Coleridge ate opium
and the druggies
all drool
with false vindication
as, because, if
you really think
about it
stupidity
is not justified
by poetry
only prettied up
and sweetened
with saccharine
a falseness,
the depths of which,
Í can not even
comprehend
I do not
even try to
anymore
That is very astute
That is very astute reasoning---about druggies appealing to the example of Coleridge as justification: when I was an undergrad, I heard several English majors, who happened to be druggies, state that exact argument. But Bukowski was a drunk, Pound was drunk on his own perception of his greatness, and Howard Nemereov, whom I met when he came to read at our school, described during that reading how he got drunk in his motel room the night before, as if made him some kind of poet. If I recall correctly, Pop Stevens complained about how Poetry was sullied by certain poets who were academics and addicts of some sort or another; he thought they were"kept men" and that they were owned by their addictions.
Starward
Too many people that read the
Too many people that read the biography of Jim Morrison came away with the notion that taking drugs and acting like an asshole would transform them into poets. You can take drugs and act like an asshole and still be a poet but there is a lot of discipline and endeavor involved.

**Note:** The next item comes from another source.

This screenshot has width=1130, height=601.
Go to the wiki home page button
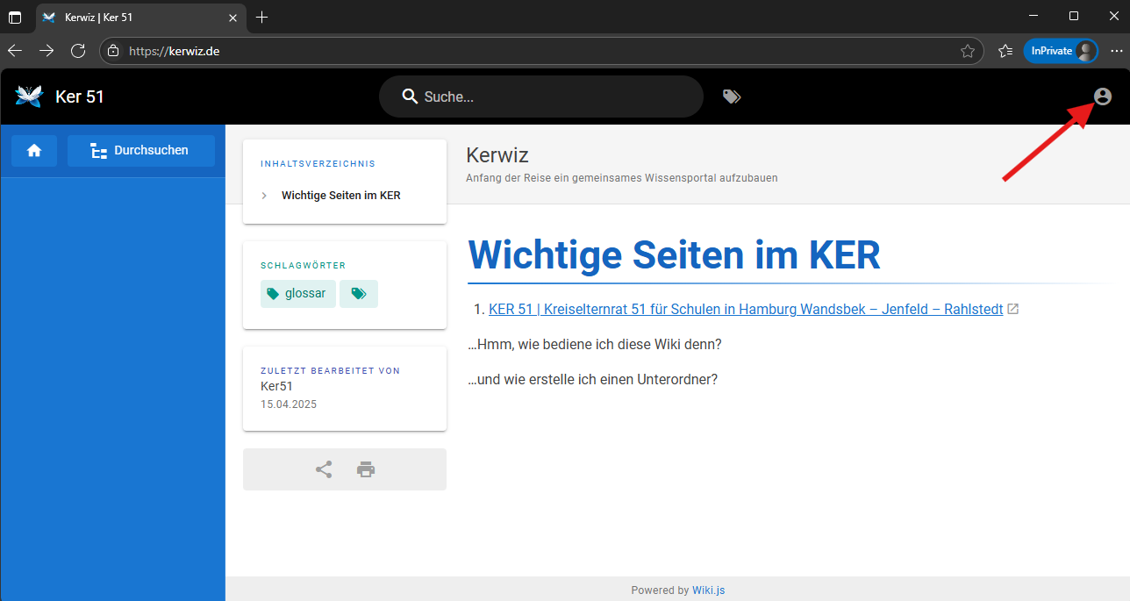tap(34, 151)
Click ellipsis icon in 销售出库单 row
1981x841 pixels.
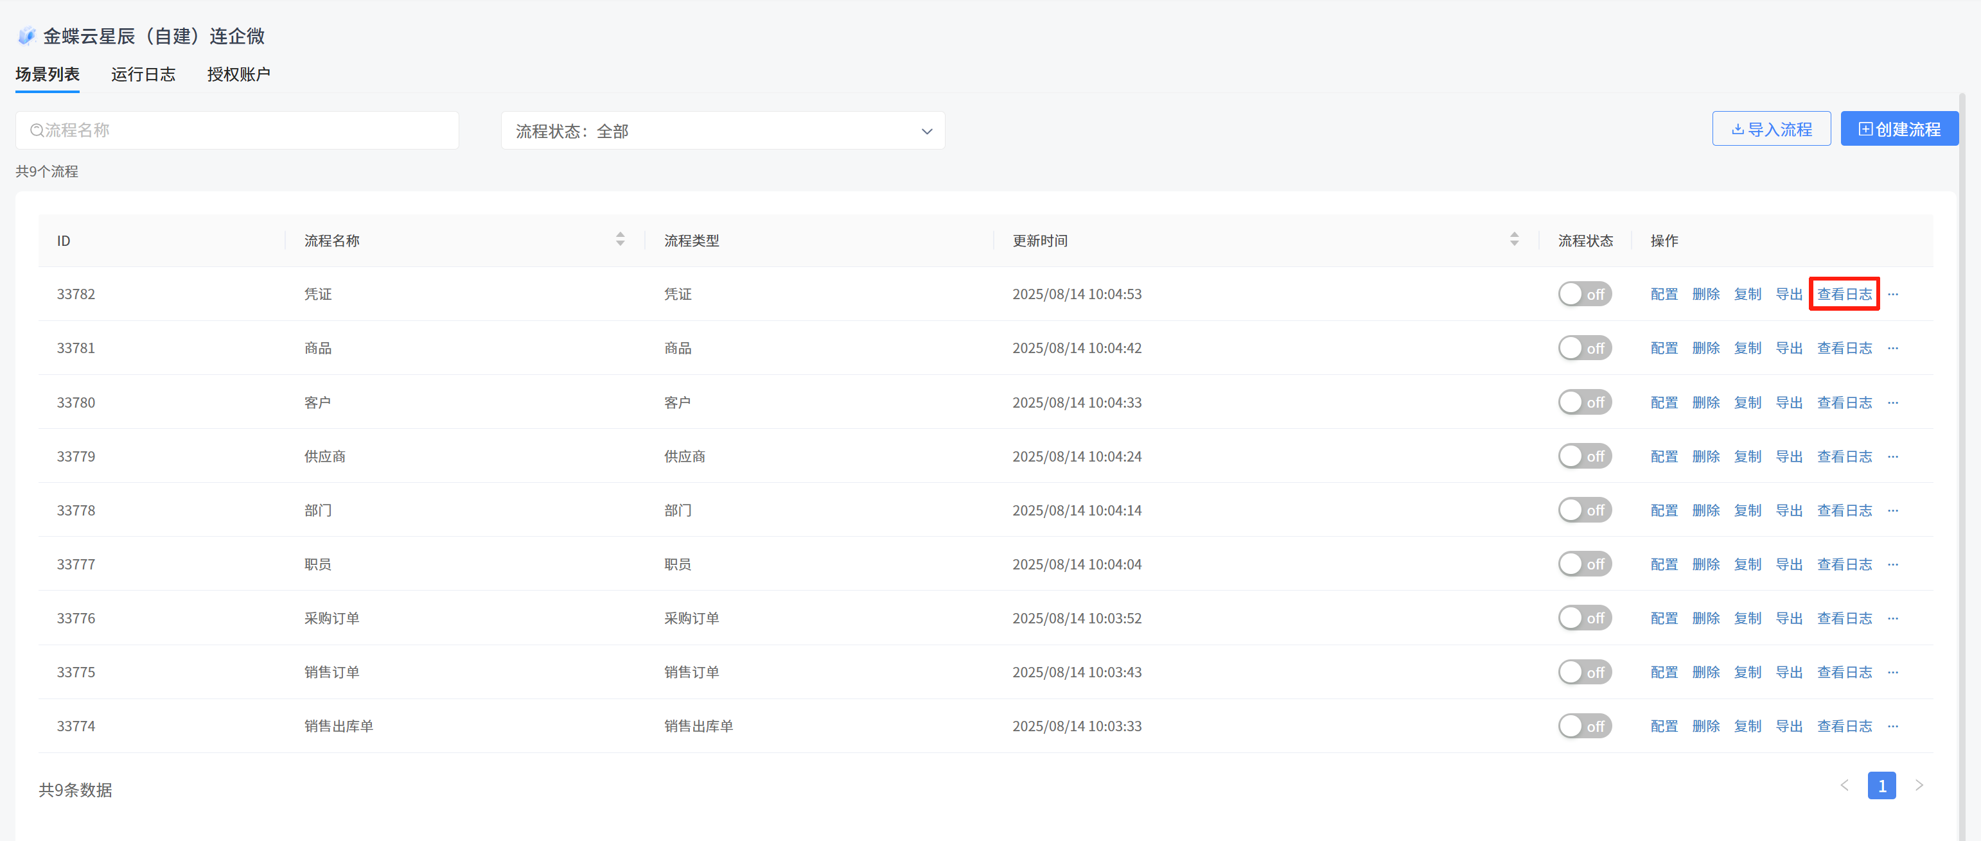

I learned a valuable lesson
I learned a valuable lesson in 1976, when I first wanted to be a poet. In a mini series about the life of that French lady who wrote novels under the name of George Sand, her lover, the poet Alfred de Musset, talked about spending all day smoking opium and drinking champaigne, to write one line of poetry; then said, "George stays up all night, drinks three cups of coffee, and writes one fifth of a novel." A lot of wannabes could learn a few lessons from the novelist once characterized as "that awful Sand woman."